* _WHAT IS NEEDED_
Omit the images and reproduce the rest of the entries exactly.

———

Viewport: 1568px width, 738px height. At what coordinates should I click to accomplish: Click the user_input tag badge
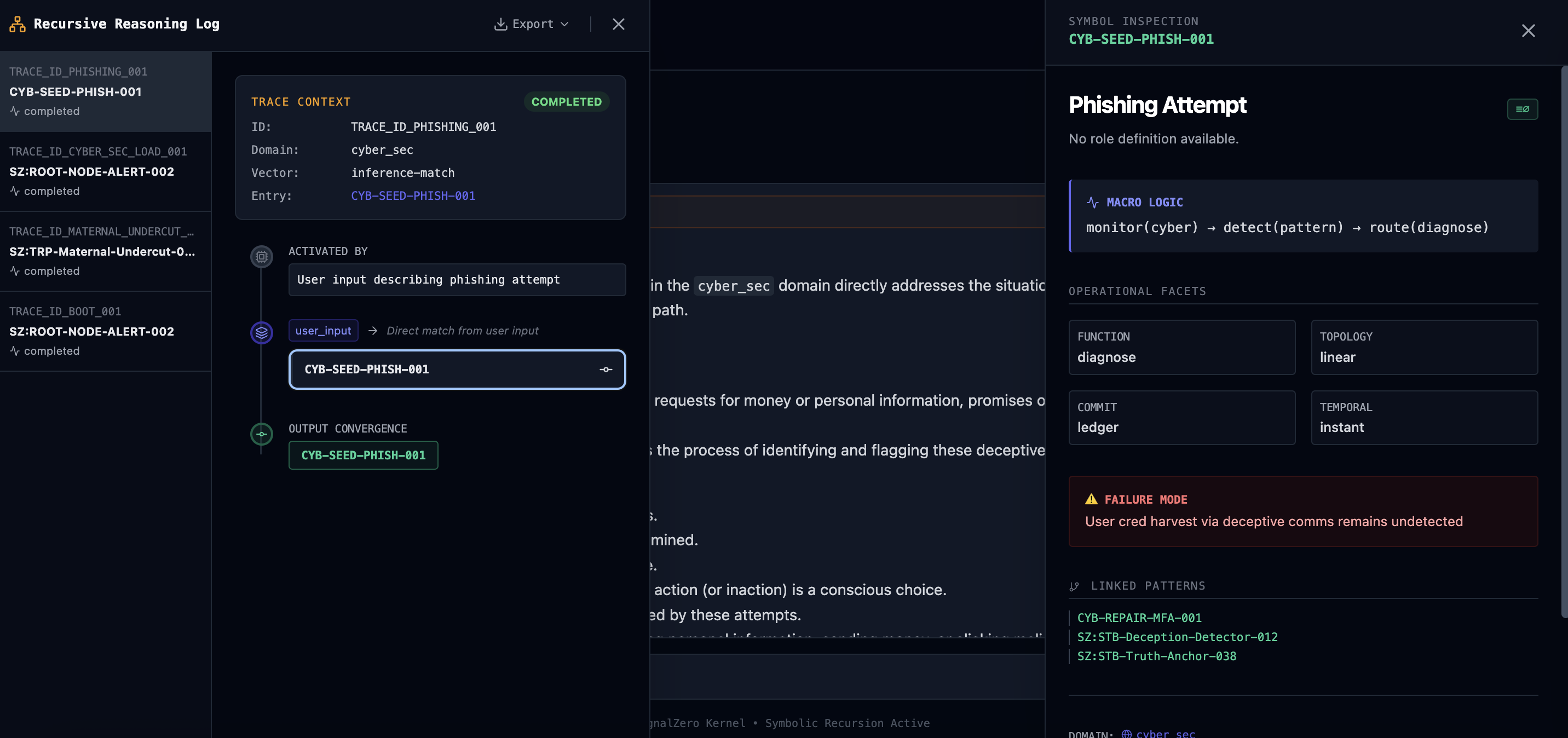pyautogui.click(x=322, y=331)
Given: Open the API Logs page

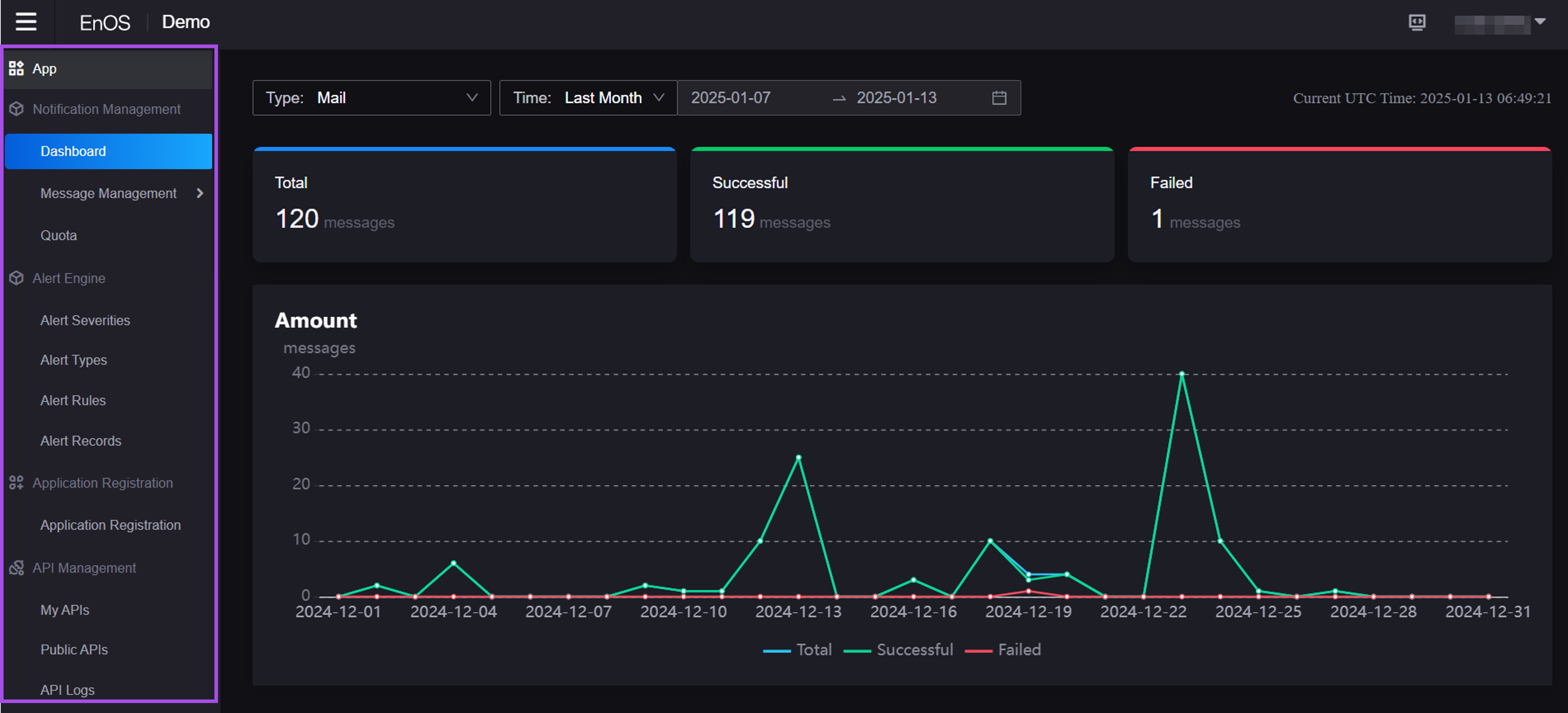Looking at the screenshot, I should coord(68,690).
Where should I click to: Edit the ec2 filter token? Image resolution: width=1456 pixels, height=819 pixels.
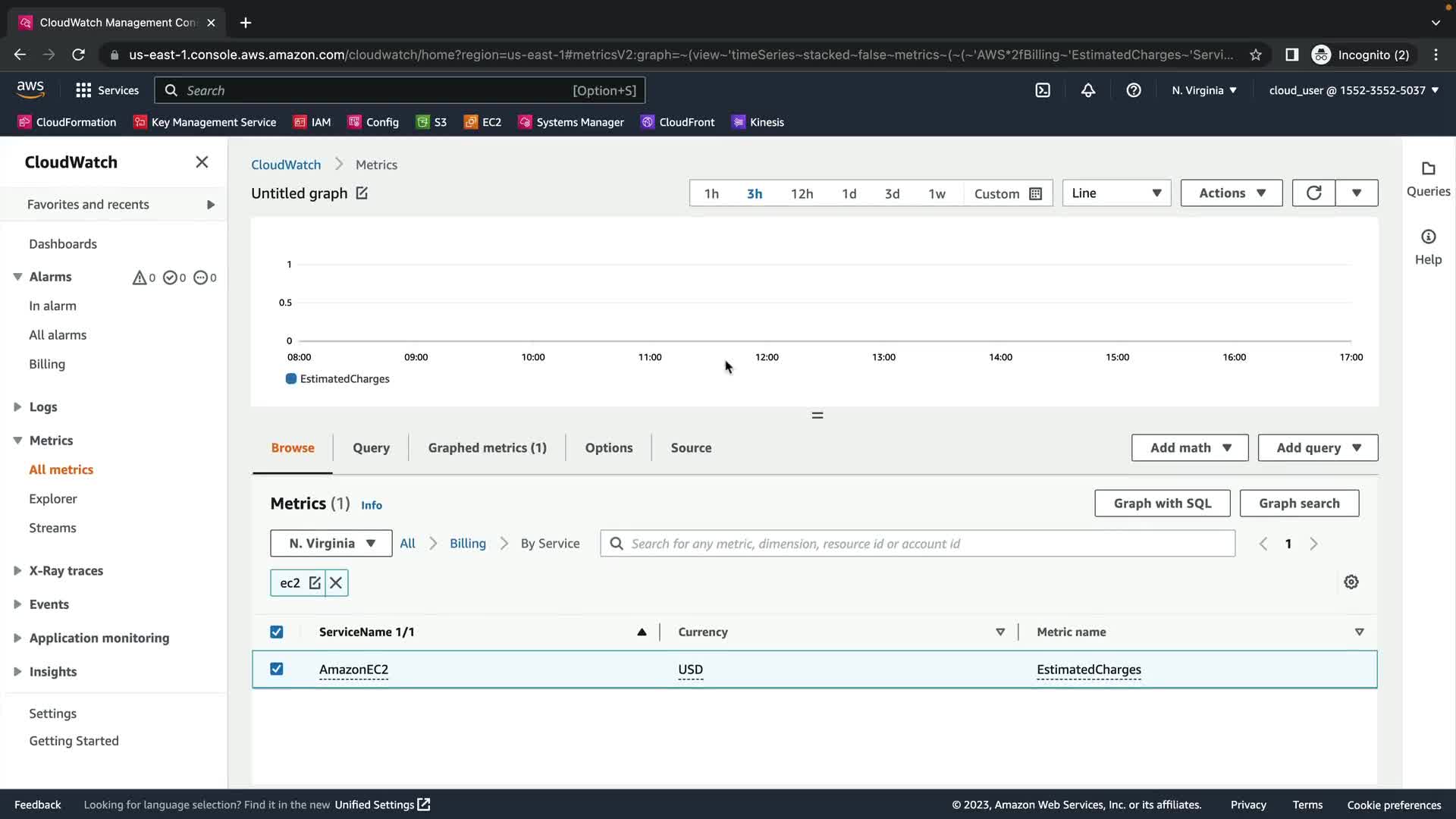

———

* _TASK OUTPUT_
Viewport: 1568px width, 738px height. At what coordinates should I click to accomplish: Click the user_input tag badge
pyautogui.click(x=322, y=331)
Given: Open the API Logs page

Looking at the screenshot, I should coord(68,690).
Where should I click to: Edit the ec2 filter token? Image resolution: width=1456 pixels, height=819 pixels.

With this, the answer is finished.